You can find explanations and details of many unexplained mechanics in the game, many related to ships and modules, in our guide.
This is the guide Prince Pwnly it was created by. You can find the author’s link at the end of the guide.
Ship and Module Mechanics
Plenty of the game’s mechanics don’t have adequate (or any) tooltips yet, but I’ve been able to get a fair amount of information on how things work. Most of this information is from the head dev, so it should theoretically be accurate (except for repair, because repair is a buggy mess at the moment).

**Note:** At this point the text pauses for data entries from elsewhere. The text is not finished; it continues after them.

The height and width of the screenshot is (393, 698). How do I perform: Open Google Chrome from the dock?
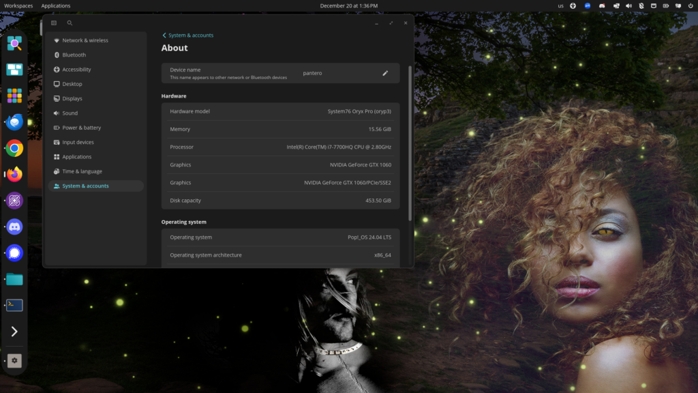14,148
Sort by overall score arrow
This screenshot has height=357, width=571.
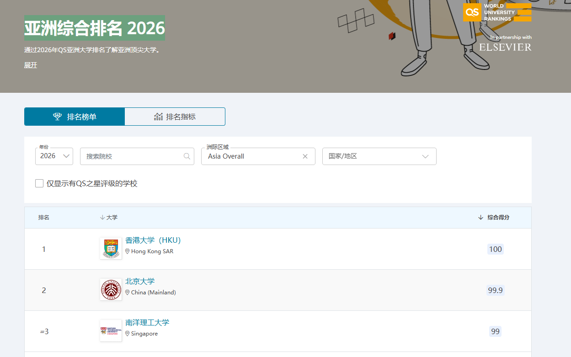(x=480, y=218)
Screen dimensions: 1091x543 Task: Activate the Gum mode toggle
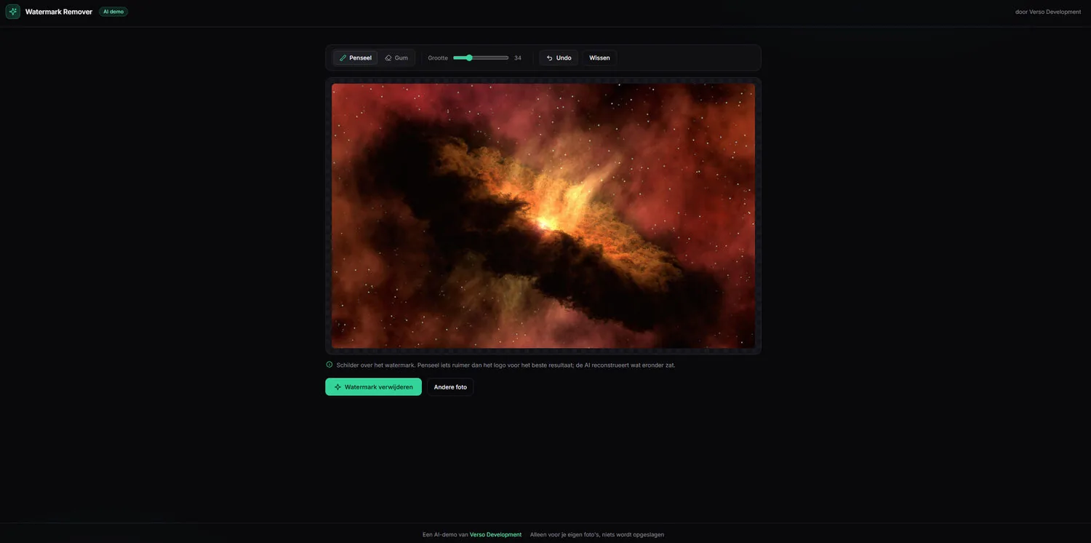tap(396, 58)
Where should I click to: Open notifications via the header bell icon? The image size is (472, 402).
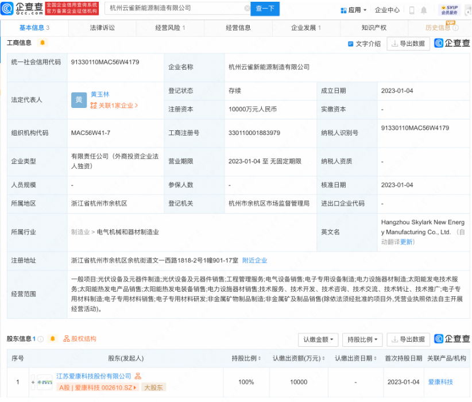coord(424,10)
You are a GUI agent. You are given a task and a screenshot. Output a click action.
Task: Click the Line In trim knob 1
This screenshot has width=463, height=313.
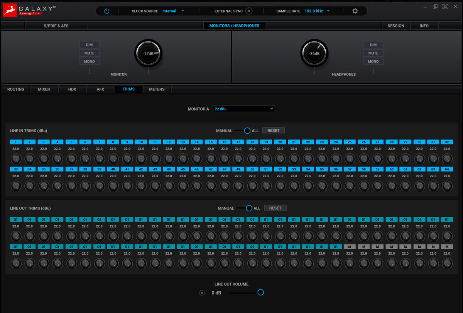point(16,158)
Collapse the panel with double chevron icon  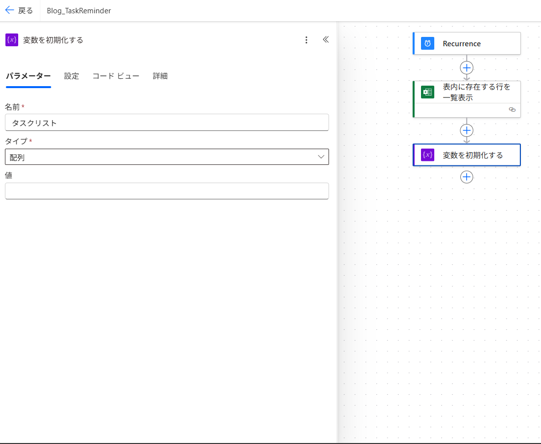(326, 40)
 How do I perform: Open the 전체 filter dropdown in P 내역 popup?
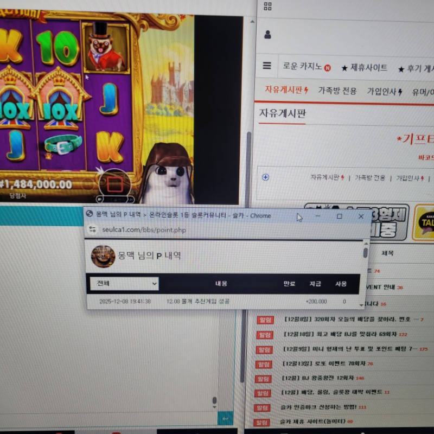tap(123, 284)
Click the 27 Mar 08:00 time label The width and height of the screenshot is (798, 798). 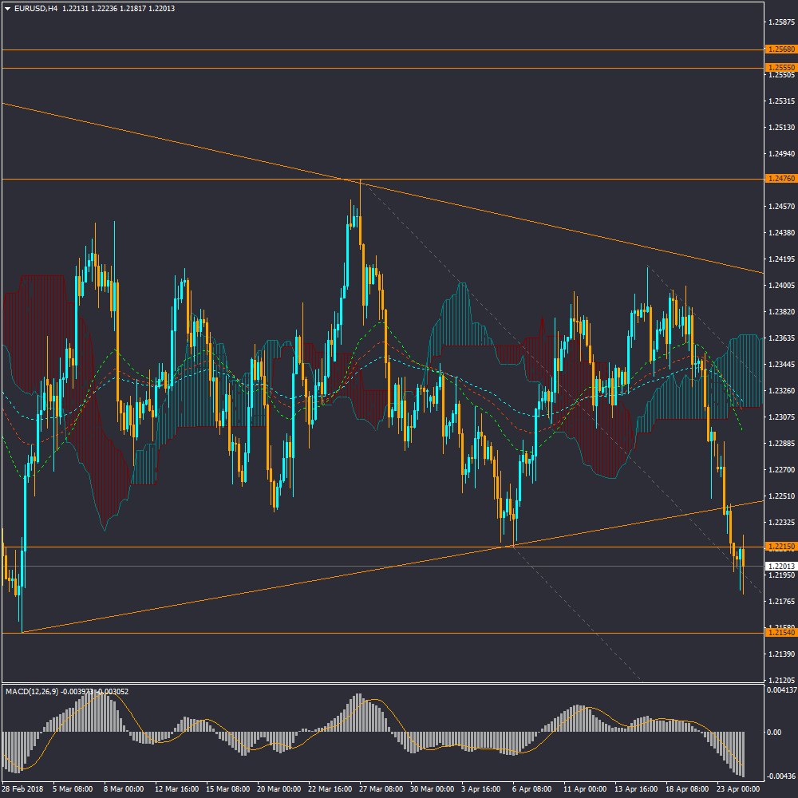[x=381, y=789]
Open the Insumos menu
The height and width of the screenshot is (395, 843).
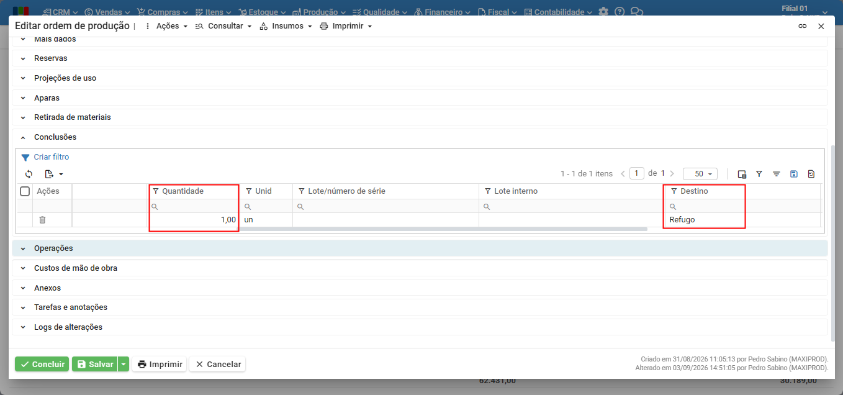pos(286,26)
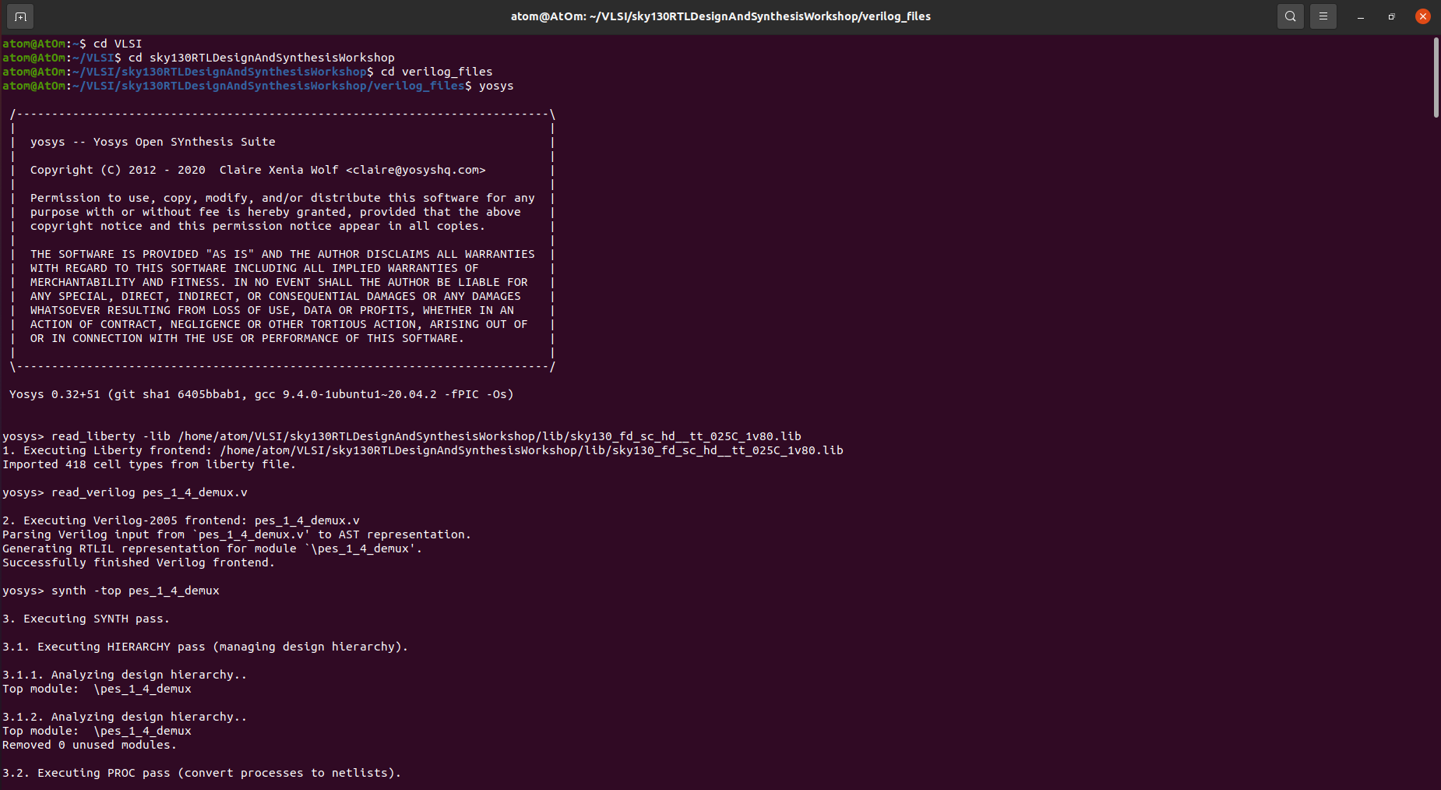
Task: Open a new terminal tab
Action: [19, 16]
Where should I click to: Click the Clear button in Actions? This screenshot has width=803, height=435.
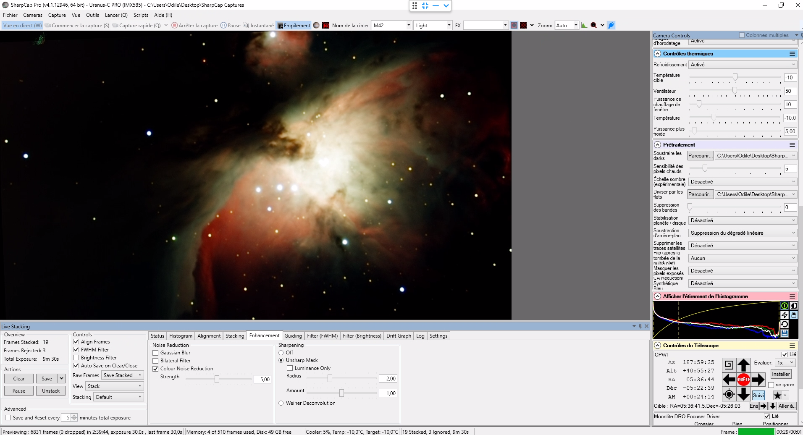(x=19, y=379)
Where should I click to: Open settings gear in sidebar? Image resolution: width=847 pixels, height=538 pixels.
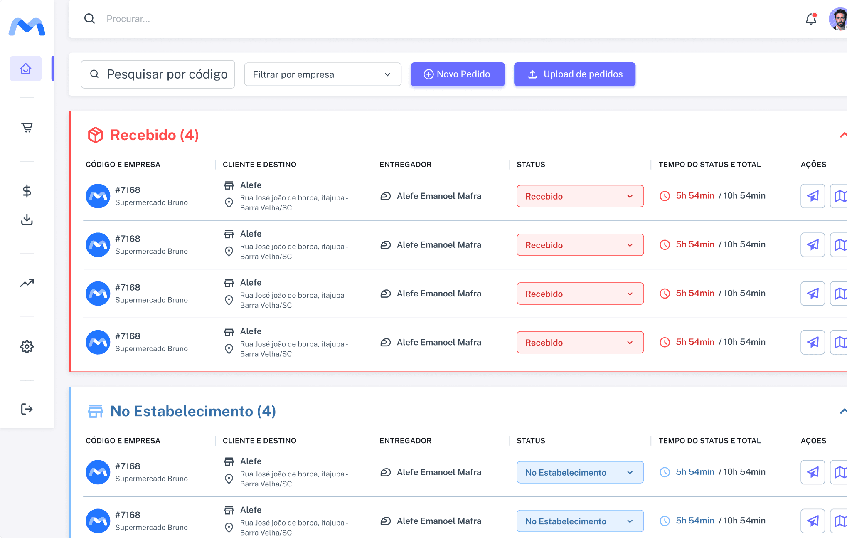tap(27, 346)
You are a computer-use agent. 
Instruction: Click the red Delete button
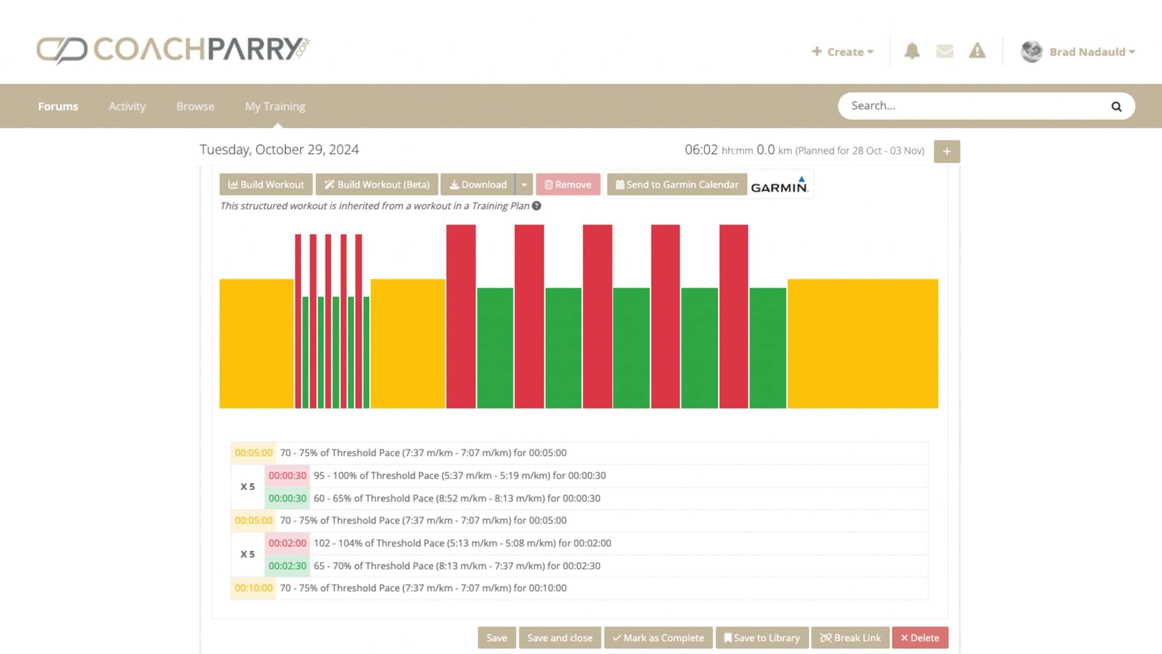pyautogui.click(x=920, y=638)

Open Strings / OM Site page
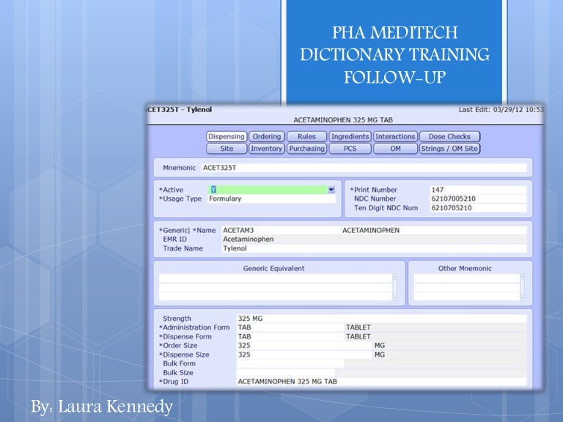449,149
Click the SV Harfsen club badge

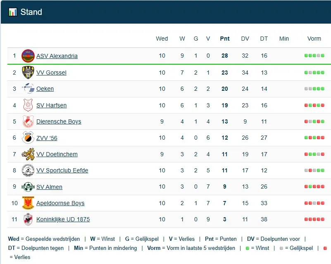tap(28, 105)
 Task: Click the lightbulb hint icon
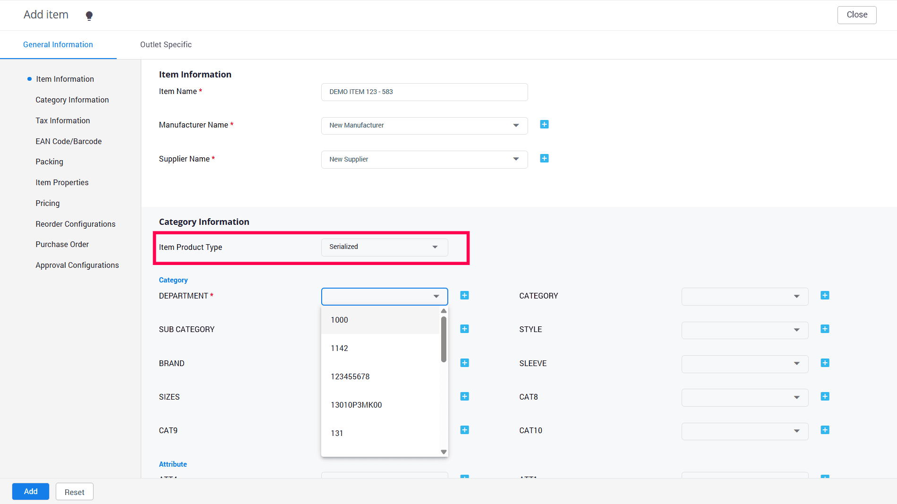(x=89, y=16)
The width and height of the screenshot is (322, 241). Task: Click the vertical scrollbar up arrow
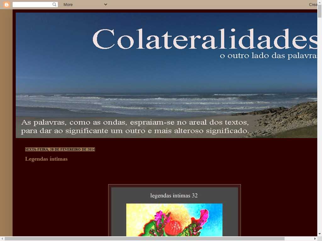point(319,2)
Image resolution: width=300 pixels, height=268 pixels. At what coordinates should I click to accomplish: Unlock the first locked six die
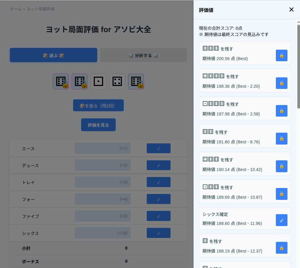[61, 81]
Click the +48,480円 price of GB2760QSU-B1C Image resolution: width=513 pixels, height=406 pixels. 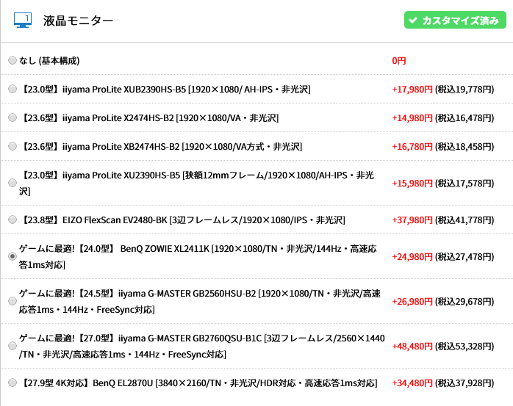tap(412, 346)
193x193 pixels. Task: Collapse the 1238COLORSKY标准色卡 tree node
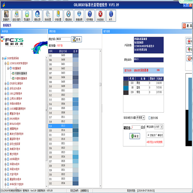click(5, 63)
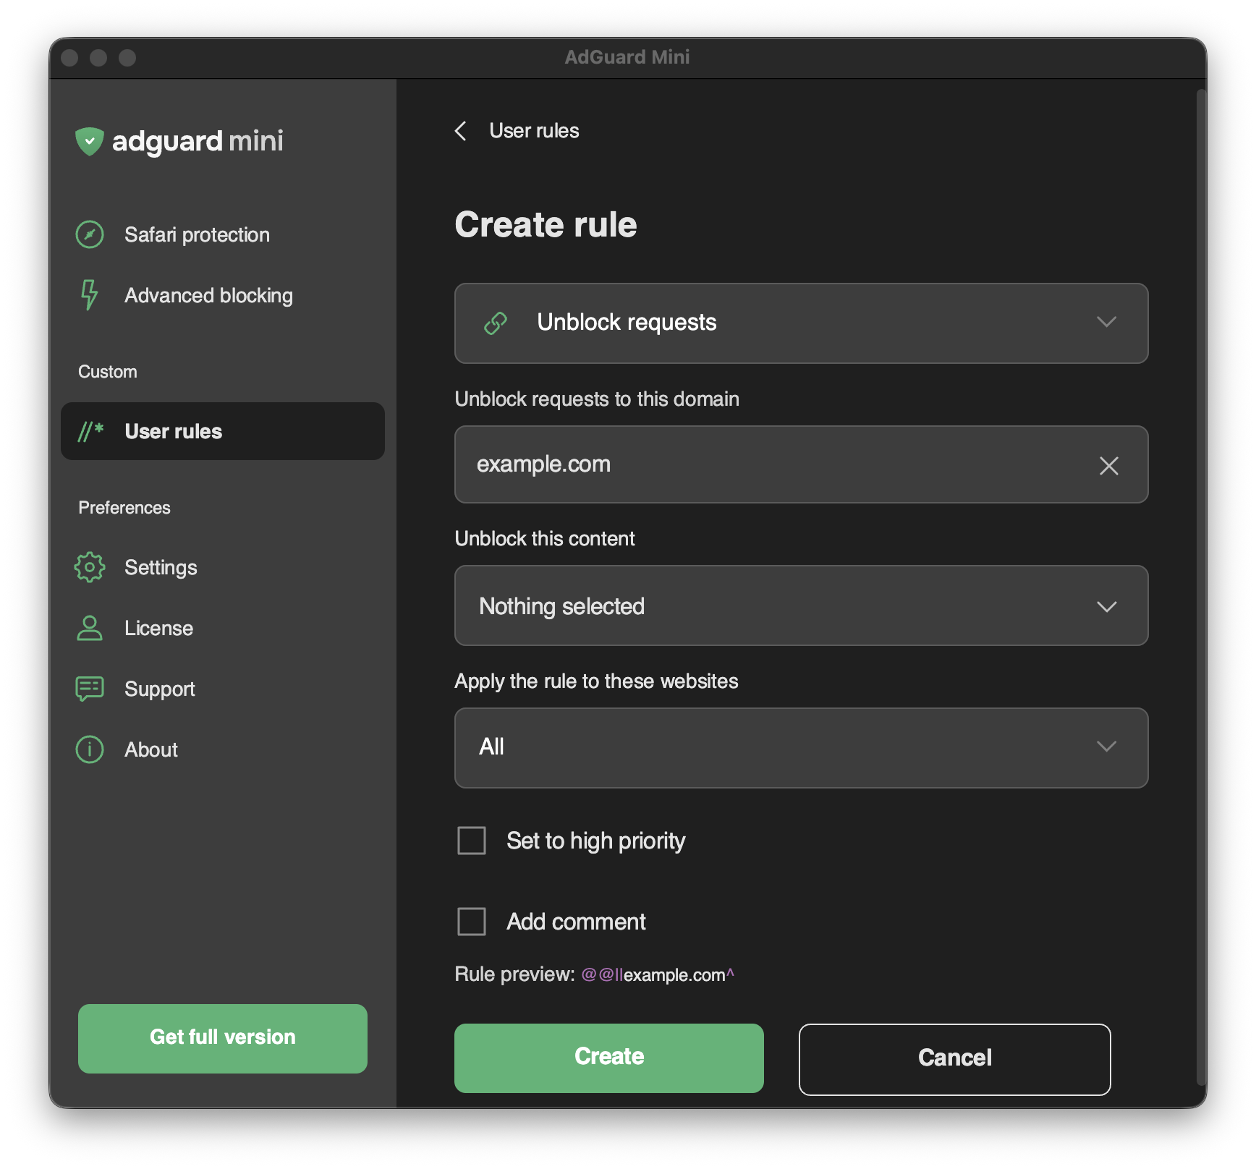Open Support via speech bubble icon
The image size is (1256, 1169).
point(89,689)
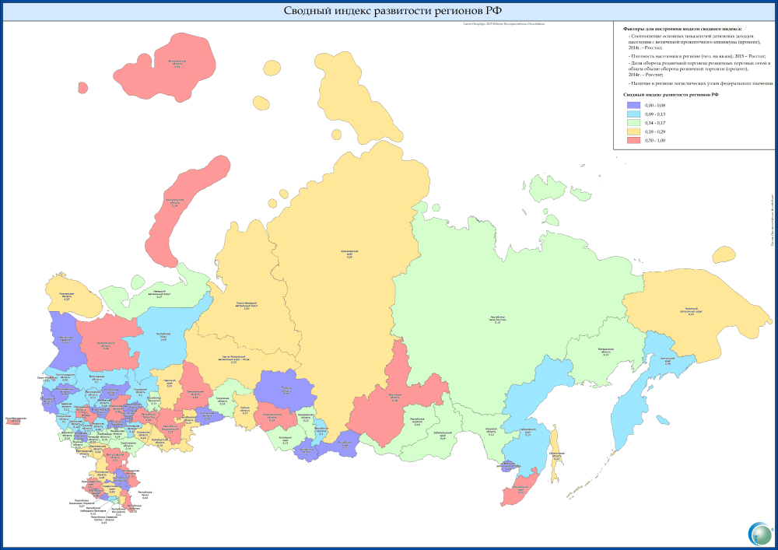
Task: Select the purple 0,00 - 0,08 legend swatch
Action: click(634, 105)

There are references to various .json files within the guide. These can be found at (Drive):Program Files (x86)SteamsteamappscommonAirship Kingdoms AdriftAirship_DataStreamingAssets
Some mechanics are explained several times as they are relevant in multiple areas (looking at you, dampening)
Weapons – Potency
For weapons without a blast radius this number is their DPS. For weapons with a blast it’s their expected DPS as calculated by an unknown formula that accounts for how many blocks they’re expected to damage given their blast radius.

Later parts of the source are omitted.